_Material supplied_.
_ _ _

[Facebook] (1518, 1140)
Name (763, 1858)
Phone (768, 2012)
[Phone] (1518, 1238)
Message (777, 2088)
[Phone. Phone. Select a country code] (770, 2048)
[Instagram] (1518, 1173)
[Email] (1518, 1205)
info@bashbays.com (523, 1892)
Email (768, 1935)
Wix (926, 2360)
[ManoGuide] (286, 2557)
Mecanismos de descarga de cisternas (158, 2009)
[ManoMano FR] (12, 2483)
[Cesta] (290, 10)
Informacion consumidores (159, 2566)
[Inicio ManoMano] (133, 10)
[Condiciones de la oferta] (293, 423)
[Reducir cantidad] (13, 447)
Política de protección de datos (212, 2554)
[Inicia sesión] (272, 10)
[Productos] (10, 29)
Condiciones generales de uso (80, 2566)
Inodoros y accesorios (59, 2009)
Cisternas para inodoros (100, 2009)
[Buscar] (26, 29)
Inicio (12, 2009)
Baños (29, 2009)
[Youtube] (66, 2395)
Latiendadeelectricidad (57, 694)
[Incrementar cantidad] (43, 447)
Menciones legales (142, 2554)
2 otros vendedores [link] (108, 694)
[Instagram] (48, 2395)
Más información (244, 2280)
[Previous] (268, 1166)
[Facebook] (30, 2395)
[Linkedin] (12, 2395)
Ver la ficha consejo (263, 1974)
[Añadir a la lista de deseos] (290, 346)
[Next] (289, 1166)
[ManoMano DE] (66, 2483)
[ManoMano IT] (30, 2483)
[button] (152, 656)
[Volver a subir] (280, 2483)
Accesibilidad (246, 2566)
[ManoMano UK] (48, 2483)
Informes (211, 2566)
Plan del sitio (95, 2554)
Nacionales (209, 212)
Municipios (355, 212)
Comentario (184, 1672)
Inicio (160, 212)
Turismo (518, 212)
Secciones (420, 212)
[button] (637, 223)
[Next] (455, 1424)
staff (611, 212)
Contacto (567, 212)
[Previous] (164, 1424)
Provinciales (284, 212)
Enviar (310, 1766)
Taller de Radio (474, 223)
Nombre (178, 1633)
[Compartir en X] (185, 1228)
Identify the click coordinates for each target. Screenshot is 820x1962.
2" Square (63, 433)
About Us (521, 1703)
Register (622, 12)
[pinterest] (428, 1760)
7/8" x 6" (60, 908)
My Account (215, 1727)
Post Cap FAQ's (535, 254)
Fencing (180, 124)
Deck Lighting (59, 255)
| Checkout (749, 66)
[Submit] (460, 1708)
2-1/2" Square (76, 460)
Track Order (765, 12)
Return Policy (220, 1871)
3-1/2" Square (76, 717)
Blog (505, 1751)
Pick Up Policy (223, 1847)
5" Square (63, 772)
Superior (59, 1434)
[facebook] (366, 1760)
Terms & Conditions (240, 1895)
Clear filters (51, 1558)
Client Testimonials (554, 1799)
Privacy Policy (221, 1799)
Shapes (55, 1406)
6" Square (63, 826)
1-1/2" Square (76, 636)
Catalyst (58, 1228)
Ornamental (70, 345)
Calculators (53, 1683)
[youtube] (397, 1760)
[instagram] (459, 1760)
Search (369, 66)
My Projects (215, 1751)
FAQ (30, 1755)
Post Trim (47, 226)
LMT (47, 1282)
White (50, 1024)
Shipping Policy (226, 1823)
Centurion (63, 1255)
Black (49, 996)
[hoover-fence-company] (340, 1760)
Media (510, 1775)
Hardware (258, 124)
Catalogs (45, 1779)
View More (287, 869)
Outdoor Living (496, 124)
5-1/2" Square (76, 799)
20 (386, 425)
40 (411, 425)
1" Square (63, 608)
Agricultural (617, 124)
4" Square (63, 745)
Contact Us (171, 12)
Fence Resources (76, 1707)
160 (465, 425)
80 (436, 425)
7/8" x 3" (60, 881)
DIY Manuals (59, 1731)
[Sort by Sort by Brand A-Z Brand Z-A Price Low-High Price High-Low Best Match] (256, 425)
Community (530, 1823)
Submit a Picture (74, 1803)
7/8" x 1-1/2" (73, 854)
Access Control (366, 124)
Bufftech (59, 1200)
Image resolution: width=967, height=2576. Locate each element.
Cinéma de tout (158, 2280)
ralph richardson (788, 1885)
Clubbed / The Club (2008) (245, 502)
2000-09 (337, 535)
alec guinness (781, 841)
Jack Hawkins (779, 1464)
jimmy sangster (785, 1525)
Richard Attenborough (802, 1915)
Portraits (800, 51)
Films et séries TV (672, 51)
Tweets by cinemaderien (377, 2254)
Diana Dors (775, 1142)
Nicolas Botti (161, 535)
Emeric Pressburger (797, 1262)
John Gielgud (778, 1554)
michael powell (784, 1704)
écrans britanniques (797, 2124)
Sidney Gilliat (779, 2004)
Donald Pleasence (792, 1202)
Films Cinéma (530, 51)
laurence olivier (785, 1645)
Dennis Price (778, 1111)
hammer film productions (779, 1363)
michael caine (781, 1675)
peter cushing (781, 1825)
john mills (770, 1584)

_ _ _

_Exercise directions_. Work out how many lines above contain the word "cantidad". Give only the number.

_Output of the task_. 2